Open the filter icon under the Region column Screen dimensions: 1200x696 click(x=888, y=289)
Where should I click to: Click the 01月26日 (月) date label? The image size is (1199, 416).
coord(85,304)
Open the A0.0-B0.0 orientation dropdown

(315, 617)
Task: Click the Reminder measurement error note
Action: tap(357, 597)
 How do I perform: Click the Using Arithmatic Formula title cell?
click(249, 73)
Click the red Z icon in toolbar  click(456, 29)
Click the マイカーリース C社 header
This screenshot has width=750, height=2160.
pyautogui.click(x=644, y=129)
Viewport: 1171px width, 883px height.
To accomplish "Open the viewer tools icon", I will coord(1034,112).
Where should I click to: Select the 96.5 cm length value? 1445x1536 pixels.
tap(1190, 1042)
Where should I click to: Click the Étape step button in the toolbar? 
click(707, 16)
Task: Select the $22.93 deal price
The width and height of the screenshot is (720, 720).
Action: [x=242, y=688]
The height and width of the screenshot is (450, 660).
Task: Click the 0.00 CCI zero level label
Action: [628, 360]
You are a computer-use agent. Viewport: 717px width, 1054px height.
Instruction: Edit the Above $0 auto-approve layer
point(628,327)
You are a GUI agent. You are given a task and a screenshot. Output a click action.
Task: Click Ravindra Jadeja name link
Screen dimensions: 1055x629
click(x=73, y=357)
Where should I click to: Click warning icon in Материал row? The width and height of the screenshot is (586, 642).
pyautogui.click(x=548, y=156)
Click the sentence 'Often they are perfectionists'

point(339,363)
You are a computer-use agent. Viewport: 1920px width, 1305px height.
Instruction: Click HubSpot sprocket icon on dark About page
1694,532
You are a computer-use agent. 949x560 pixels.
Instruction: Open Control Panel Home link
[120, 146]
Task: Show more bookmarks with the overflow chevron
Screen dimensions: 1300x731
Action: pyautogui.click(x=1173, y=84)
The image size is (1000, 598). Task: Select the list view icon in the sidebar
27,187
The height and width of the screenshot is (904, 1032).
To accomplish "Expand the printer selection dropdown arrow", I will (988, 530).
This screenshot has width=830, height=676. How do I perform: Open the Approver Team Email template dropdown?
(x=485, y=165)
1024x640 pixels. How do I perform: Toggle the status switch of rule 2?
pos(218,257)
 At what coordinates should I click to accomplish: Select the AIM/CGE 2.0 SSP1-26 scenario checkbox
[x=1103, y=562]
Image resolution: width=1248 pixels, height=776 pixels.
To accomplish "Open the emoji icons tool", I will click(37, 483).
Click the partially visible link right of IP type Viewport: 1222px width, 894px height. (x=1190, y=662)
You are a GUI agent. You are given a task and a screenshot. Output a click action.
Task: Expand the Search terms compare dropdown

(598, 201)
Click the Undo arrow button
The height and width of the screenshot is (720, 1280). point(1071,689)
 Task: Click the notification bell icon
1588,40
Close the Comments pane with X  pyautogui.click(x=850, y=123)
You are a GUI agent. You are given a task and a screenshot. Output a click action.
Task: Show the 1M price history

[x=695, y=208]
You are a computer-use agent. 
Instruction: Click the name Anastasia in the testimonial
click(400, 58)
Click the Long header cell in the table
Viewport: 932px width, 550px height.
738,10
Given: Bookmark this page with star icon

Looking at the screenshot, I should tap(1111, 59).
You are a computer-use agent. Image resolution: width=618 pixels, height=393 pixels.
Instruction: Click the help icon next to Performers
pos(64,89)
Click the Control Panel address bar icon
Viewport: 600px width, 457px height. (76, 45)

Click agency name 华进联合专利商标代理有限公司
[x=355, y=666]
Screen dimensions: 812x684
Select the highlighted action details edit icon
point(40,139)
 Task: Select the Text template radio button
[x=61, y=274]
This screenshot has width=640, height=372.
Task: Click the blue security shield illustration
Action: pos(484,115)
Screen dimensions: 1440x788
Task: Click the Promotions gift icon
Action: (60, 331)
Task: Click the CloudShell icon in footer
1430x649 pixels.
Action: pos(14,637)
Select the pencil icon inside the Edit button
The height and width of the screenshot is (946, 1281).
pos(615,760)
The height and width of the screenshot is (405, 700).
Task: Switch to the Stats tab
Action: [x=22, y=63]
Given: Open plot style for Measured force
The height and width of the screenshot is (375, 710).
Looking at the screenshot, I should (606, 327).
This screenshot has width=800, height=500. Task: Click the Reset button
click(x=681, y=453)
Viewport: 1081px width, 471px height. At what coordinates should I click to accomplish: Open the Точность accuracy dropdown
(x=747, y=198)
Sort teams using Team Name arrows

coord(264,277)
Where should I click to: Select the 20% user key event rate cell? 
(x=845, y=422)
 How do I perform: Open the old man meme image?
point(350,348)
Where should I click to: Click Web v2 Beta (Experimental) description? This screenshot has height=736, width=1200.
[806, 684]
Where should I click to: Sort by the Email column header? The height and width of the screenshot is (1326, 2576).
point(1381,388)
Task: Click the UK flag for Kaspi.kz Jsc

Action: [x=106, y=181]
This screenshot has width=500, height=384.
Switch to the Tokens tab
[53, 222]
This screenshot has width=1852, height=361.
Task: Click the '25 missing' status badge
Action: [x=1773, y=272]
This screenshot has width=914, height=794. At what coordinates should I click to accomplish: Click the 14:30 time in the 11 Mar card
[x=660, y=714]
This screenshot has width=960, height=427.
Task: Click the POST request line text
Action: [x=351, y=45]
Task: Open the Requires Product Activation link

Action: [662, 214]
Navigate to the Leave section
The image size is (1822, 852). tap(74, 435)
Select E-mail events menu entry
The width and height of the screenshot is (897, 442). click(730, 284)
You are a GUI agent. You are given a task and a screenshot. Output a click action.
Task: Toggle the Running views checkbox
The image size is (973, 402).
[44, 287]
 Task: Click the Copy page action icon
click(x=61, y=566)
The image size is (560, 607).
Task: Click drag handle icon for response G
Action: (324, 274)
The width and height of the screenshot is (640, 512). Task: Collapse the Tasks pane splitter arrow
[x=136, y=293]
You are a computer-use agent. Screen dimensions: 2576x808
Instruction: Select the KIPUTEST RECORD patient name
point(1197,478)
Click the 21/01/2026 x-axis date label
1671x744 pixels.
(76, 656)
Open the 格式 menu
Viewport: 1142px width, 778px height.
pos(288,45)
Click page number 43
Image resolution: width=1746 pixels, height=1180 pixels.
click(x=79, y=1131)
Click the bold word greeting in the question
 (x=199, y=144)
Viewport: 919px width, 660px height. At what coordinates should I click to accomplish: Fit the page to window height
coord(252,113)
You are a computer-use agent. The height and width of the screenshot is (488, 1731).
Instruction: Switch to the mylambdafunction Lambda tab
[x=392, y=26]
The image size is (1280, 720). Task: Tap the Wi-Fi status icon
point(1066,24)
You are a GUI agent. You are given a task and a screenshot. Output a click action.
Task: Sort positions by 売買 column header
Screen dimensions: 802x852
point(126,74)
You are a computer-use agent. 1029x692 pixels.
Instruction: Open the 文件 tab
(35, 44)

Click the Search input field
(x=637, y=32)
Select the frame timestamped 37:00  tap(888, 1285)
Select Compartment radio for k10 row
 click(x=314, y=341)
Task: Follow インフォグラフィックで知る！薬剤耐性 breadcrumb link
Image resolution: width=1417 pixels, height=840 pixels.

Task requirements — Whenever the string "computer" shows up on a line of the listing, copy that line.

Answer to this task —
You are a computer-use agent. Viewport: 717px width, 1054px height.
You are a computer-use agent. Viewport: 1920px width, 1305px height.
You are a computer-use agent. 949x560 pixels.
You are a computer-use agent. 
You are a computer-use agent. Image resolution: width=618 pixels, height=393 pixels.
You are a computer-use agent. Screen dimensions: 2576x808
You are a computer-use agent. The height and width of the screenshot is (488, 1731).
You are a computer-use agent. 1029x692 pixels.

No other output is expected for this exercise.